### Extract provided

At its regular meeting on October 14,
2010, the Board of Directors of Oil-Dri Corporation of America (the
“Registrant”) approved the Registrant’s execution and delivery of a fourth
amendment to the existing consulting agreement between the Registrant and
Richard M. Jaffee, Chairman of the Registrant’s Board of Directors. The
agreement, originally entered into in October 1989, had been previously amended
in October 1998, October 2000 and February 2006. (The Registrant has previously
filed the agreement and the three amendments with the Securities and Exchange
Commission.). As previously amended, the agreement expires January 31, 2011;
however, it renews automatically for additional one-year periods after that date
unless either party gives the other at least 90 days’ written notice of
termination prior to January 31, 2011 or any subsequent January 31 on which the
renewal term then in effect expires. Under the terms of the fourth amendment,
which is retroactive for all purposes to August 1, 2010, Mr. Jaffee will receive
consulting fees at the annual rate of $240,000, an increase from $185,000. All
other terms of the agreement, as previously amended, remain unchanged and in
full force and effect.
Following adjournment of the meeting,
the Registrant and Mr. Jaffee executed and delivered the fourth amendment. This
summary of the amendment is qualified in its entirety by reference to the
complete amendment, which is filed as Exhibit 10.1 hereto and which is
incorporated by this reference into this summary. In light of this fourth
amendment, Mr. Jaffee has determined to continue his practice of not receiving
any annual retainer or meeting fees for his service on the Registrant’s Board of
Directors.
Item
8.01 Other Events.

### Task goal
Reproduce word for word the passage of the consulting agreement filing between "Following adjournment of" and "8.01 Other Events.", inclusive.

### Dataset section

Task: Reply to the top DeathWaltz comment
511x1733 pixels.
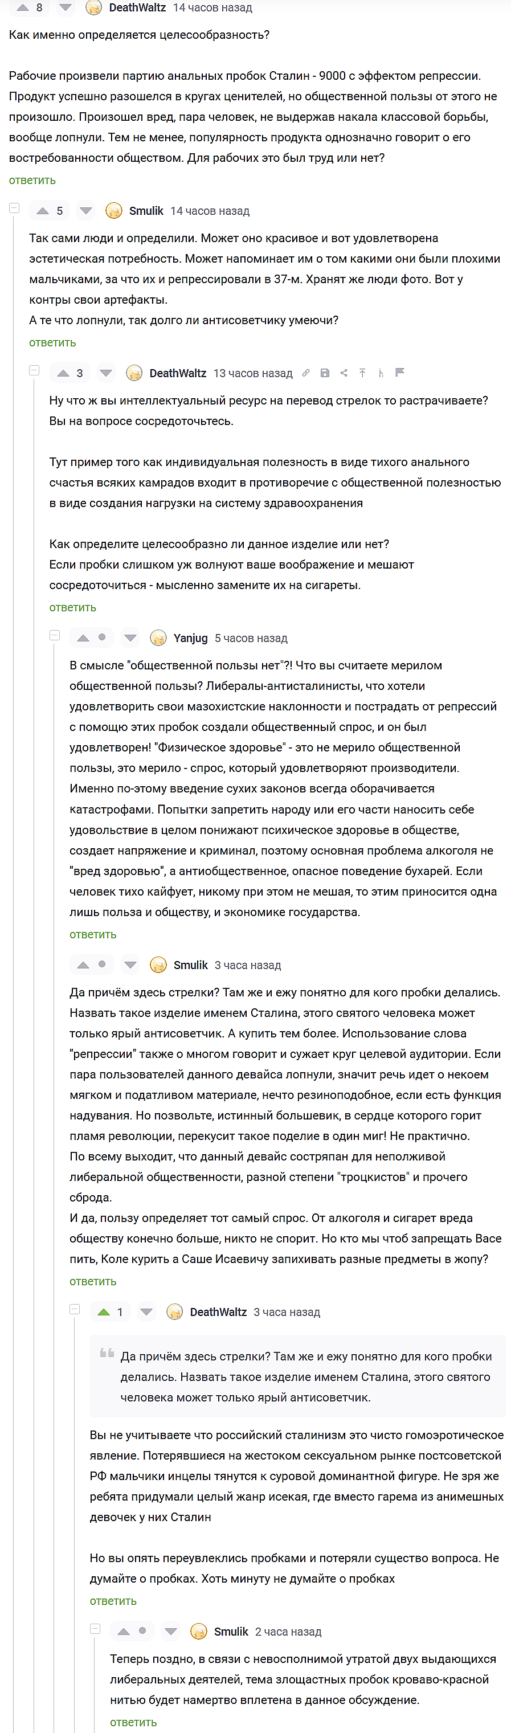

### Reply to the task
Following adjournment of the meeting,
the Registrant and Mr. Jaffee executed and delivered the fourth amendment. This
summary of the amendment is qualified in its entirety by reference to the
complete amendment, which is filed as Exhibit 10.1 hereto and which is
incorporated by this reference into this summary. In light of this fourth
amendment, Mr. Jaffee has determined to continue his practice of not receiving
any annual retainer or meeting fees for his service on the Registrant’s Board of
Directors.
Item
8.01 Other Events.